WIP: Addition of MLE for stats.invgauss/wald
See original GitHub issuePart of the #11782 issue.
I have been investigating the maximum likelihood estimators given in Chapter 25, Inverse Gaussian (Wald) Distribution, but the results from the MLEs don’t seem to come close to the results of either the wald or invgauss distributions in scipy.
Here is how the PDF is described in the textbook we have been using, on page 120:

And here are the equations for MLE.

It may be another issue with terminology, since the use of mu to represent the location, as the textbook describes, is implemented as a shape parameter in stats.invgauss. However, the mean of a random generate only appears to represent the mu used in generation when loc and scale are the standard loc=0, scale=1.
For example,
from scipy.stats import invgauss
data = invgauss.rvs(mu=3.25, size=10000)
print(data.mean())
=> 3.223328.... Just one example, but it appears that in general it matches.

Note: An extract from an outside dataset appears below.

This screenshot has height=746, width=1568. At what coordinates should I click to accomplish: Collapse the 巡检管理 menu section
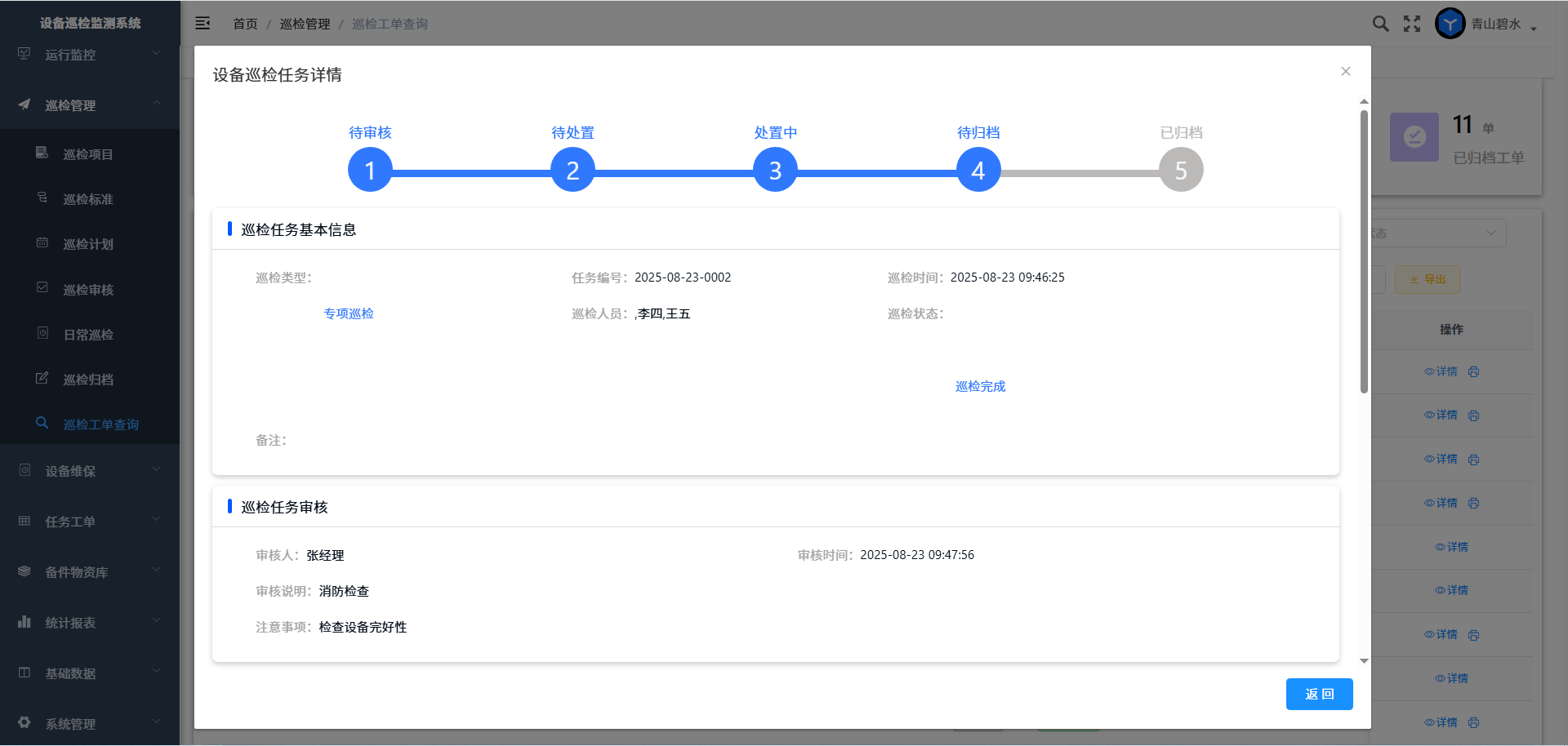click(90, 105)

With other location and scale values it doesn’t match.
from scipy.stats import invgauss
data = invgauss.rvs(mu=3.25, scale=2, size=10000)
print(data.mean())
=> 6.62447.... Just one example, but in general they don’t match.
The code for the scale is
scale = len(data) / (np.sum(data**(-1) - mu**(-1)))
and I played around with both of these equations quite a bit to try to get them to match up with / or be better than the default fit method, but other than the relation I described above, I’m not sure that these will work for these distributions. It may be possible to use the mean to determine the shape parameter in invgauss if the person has already fixed floc=0, scale=1, but that seems like a very niche usage.
What are your thoughts?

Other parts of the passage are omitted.